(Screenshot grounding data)
>>>
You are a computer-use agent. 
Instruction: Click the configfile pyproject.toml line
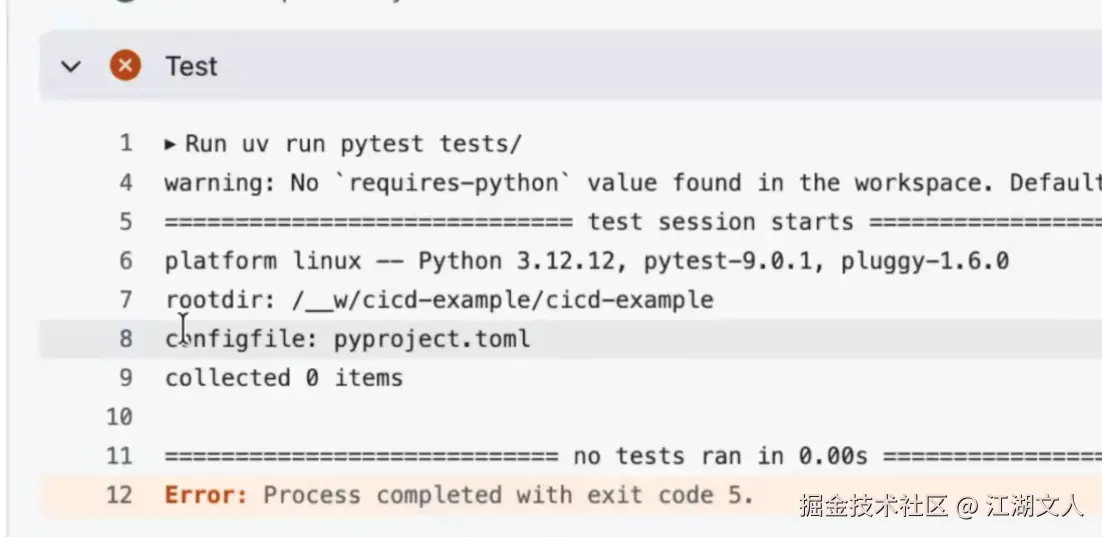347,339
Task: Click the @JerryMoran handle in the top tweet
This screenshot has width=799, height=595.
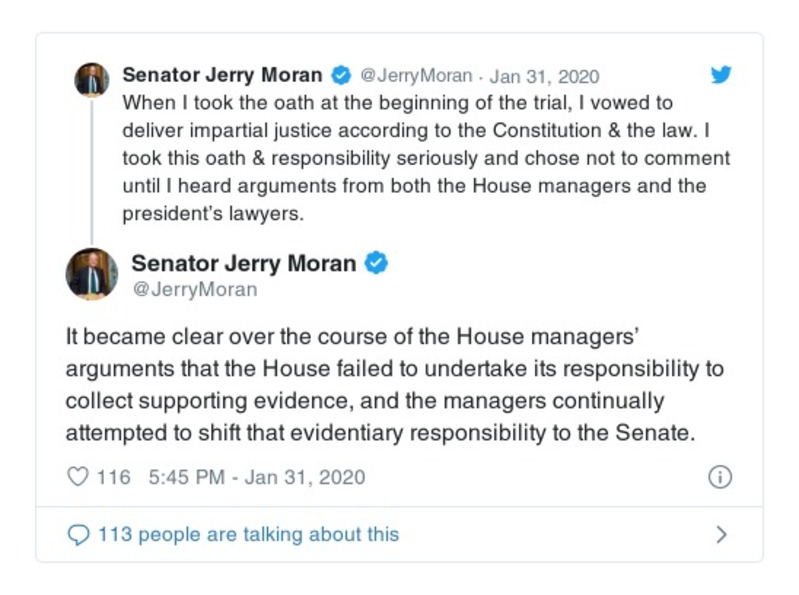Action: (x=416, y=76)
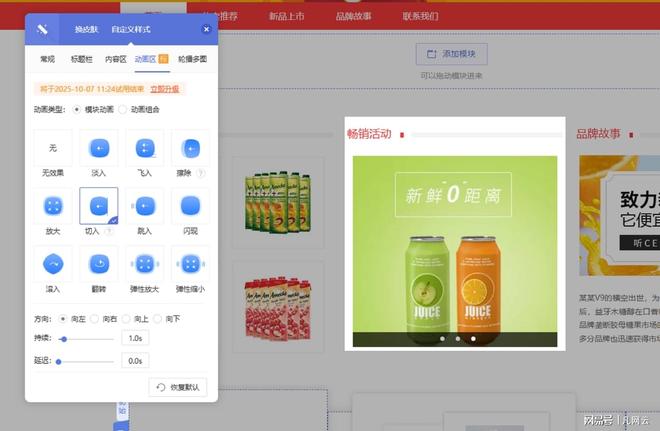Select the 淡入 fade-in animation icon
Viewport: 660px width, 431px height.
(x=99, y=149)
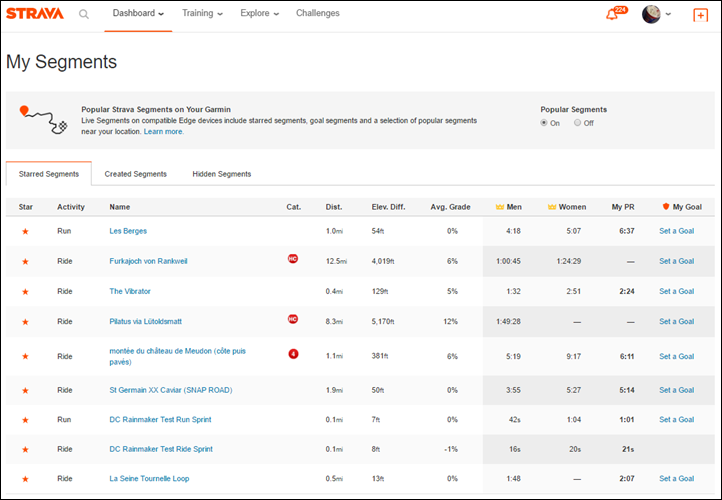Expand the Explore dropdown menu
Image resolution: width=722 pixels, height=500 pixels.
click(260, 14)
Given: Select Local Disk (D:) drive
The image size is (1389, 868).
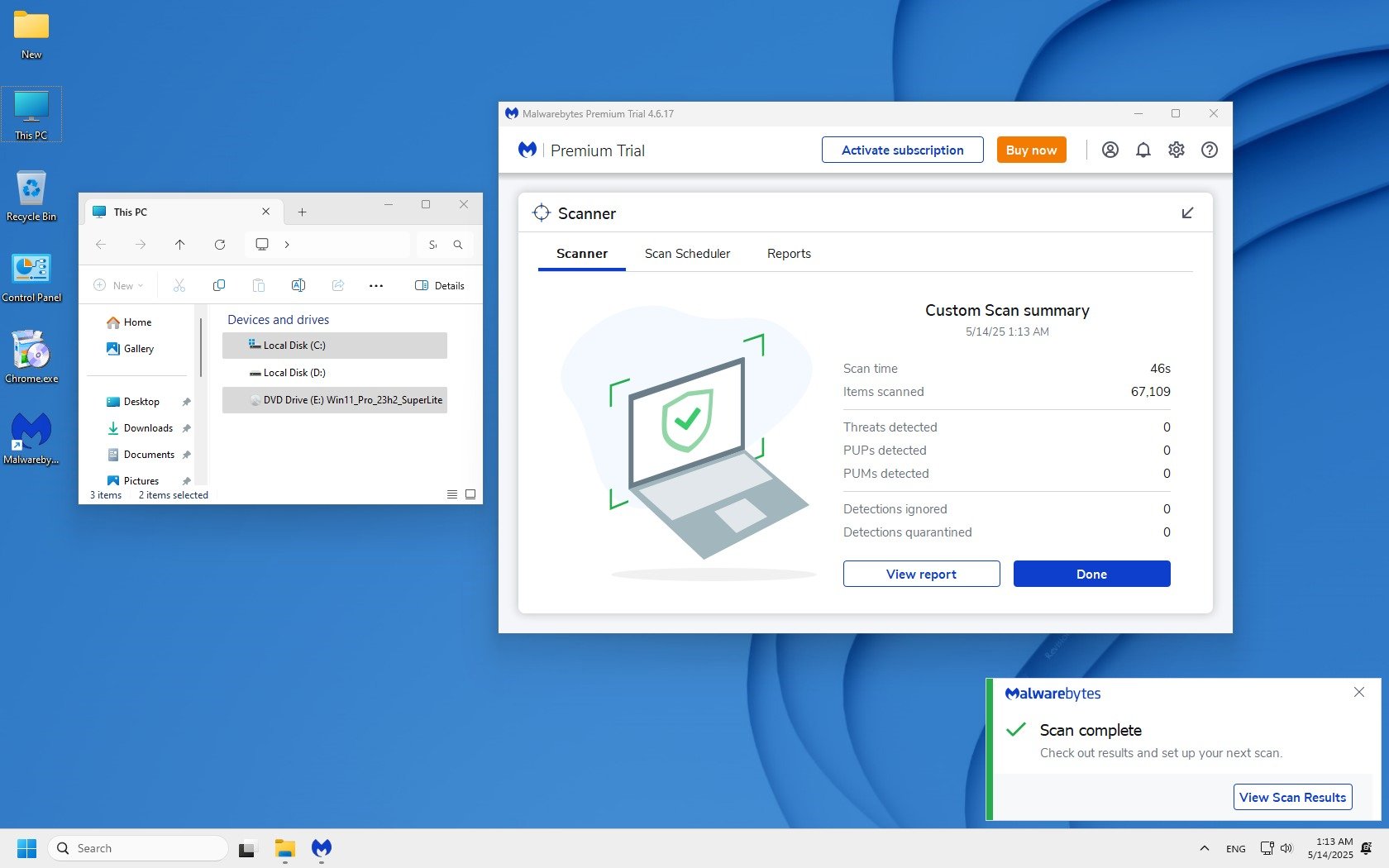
<<<
--- ASSIGNMENT ---
Your task is to print exactly the lines from the one containing "Given: Select Local Disk (D:) drive" through the final line of the records above, with no pictures and nothing more.

--- FINISHED EXERCISE ---
Given: Select Local Disk (D:) drive
The image size is (1389, 868).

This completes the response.